Definition of elementary filters and their existences for certain sequences.

Question

I have read, from the book $ \textit{Topological and Uniform Spaces} $, the following definition of an $ \textit{elementary filter} $:

Let $ (x_n ) $ be an sequence of points of the set $X$. The elementary filter associated with $(x_n)$ is the filter consisting of the subsets $M$ of $X$ for which there exists an integer $k$ such that $ x_n \in M $ whenever $ n \geq k $.

However I find this definition to be ambiguous in a number of ways.

1. Is the $k$ uniquely determined by the elementary filter? Or is it possible for us to have many choices of $k$?

2. If an elementary filters exists, is it unique? As an example, the book offers the sequence $ (n) $ with the nth element being $n \in \mathbb{N} $, and claims that the elementary filter associated with this sequence consists of the cofinite subsets of the set $\mathbb{N}$. However in this case, if we define cofinites subsets to be the set of complements of finite subsets. Then for every $k$ and every $ n \geq k $, if we consider the set $ \mathbb{N} \backslash \{ n \} $, this is a complement of a finite set so it is a cofinite set, but $ n \notin \mathbb{N}\backslash\{n\} $. So there exists $n$ for which $x_n$ is not in this elementary filter.

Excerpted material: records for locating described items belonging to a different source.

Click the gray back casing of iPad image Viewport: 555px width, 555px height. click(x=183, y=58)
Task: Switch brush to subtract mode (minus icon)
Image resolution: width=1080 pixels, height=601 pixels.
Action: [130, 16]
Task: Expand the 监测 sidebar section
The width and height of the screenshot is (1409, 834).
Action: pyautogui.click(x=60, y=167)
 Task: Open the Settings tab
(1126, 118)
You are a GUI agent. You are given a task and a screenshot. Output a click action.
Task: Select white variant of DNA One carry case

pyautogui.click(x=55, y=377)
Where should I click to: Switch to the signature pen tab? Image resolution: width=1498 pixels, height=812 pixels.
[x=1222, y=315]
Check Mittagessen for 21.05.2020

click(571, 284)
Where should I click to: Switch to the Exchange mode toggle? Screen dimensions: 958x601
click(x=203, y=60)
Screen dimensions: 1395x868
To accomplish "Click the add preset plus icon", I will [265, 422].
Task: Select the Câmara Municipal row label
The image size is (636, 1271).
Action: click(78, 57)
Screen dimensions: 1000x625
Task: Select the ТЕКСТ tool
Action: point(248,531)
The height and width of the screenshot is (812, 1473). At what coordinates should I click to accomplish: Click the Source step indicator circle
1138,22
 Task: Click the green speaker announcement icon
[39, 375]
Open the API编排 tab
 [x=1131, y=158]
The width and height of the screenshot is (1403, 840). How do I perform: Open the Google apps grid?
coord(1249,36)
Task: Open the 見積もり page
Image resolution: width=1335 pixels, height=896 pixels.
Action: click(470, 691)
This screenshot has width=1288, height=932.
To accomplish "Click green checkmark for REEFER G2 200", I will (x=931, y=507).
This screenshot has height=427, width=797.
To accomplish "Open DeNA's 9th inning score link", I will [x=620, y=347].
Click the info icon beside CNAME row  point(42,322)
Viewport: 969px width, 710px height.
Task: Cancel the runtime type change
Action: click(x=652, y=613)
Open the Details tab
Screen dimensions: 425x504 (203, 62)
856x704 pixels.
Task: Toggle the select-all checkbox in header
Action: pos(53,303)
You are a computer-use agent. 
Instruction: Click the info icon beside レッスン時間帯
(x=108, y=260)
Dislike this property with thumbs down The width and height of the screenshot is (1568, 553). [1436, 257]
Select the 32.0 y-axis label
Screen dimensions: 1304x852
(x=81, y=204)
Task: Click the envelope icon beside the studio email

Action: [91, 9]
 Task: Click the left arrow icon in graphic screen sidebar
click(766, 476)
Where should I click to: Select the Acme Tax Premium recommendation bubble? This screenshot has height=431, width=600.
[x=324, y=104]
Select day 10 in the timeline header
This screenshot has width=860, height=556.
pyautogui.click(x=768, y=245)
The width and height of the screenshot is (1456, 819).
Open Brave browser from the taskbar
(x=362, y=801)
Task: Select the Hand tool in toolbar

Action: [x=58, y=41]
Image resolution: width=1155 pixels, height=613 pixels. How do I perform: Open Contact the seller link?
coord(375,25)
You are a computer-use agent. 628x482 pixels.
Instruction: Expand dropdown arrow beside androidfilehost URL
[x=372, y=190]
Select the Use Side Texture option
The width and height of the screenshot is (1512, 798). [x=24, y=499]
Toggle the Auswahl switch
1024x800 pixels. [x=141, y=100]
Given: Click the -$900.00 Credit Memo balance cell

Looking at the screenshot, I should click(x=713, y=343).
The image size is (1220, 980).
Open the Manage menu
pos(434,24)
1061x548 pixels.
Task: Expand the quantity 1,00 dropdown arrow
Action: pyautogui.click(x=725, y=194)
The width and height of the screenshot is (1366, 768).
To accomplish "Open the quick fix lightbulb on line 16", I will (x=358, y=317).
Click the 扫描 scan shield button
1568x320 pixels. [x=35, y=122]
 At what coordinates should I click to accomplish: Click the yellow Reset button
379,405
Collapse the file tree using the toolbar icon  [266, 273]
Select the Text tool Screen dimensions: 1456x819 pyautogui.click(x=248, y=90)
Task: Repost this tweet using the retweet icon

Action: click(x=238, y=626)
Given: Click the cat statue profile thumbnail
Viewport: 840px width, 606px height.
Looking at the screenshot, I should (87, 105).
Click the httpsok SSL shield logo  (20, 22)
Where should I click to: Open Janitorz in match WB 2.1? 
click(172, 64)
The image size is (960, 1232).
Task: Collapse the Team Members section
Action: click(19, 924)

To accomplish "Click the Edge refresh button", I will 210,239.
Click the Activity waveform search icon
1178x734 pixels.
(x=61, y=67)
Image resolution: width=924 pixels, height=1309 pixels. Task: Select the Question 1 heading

What am I thinking wrong here???

Answer 1

1. The definition says "there exists some $k$". It cannot be unique: if $k$ works for $M$, also $k+1$ works for $M$. You could consider the smallest $k$ that works for a single $M$, but the whole filter does not need to have a common $k$ that works for all the sets in it (see 2.).
2. The filter associated to a sequence is unique, because its definition is not ambiguous: it consists of all the sets that contain all elements of the sequence except possibly finitely many (this is exactly equivalent to saying "there exists $k$...", can you see why?). Given any set $M$, you can determine whether it belongs to the filter of $(x_n)$ or not: it belongs to the filter if and only if $M \cap (x_n)$ has infinitely many elements. In your example, asking for a set $M$ to be in the filter of the sequence $(n)$ is equivalent to asking that there is some $k$ such that all the $n \ge k$ are in $M.$ Equivalently, $M$ is a cofinite set, because if $M$ is in the filter, the only elements that could (although they don't need to!) be outside $M$ are the $n <k$ (for some $k$), and these are finitely many. For your specific $M=\mathbb{N} \backslash \{n\}$, just take $k:= n+1$ to see that $M$ is in the filter of $(n)$.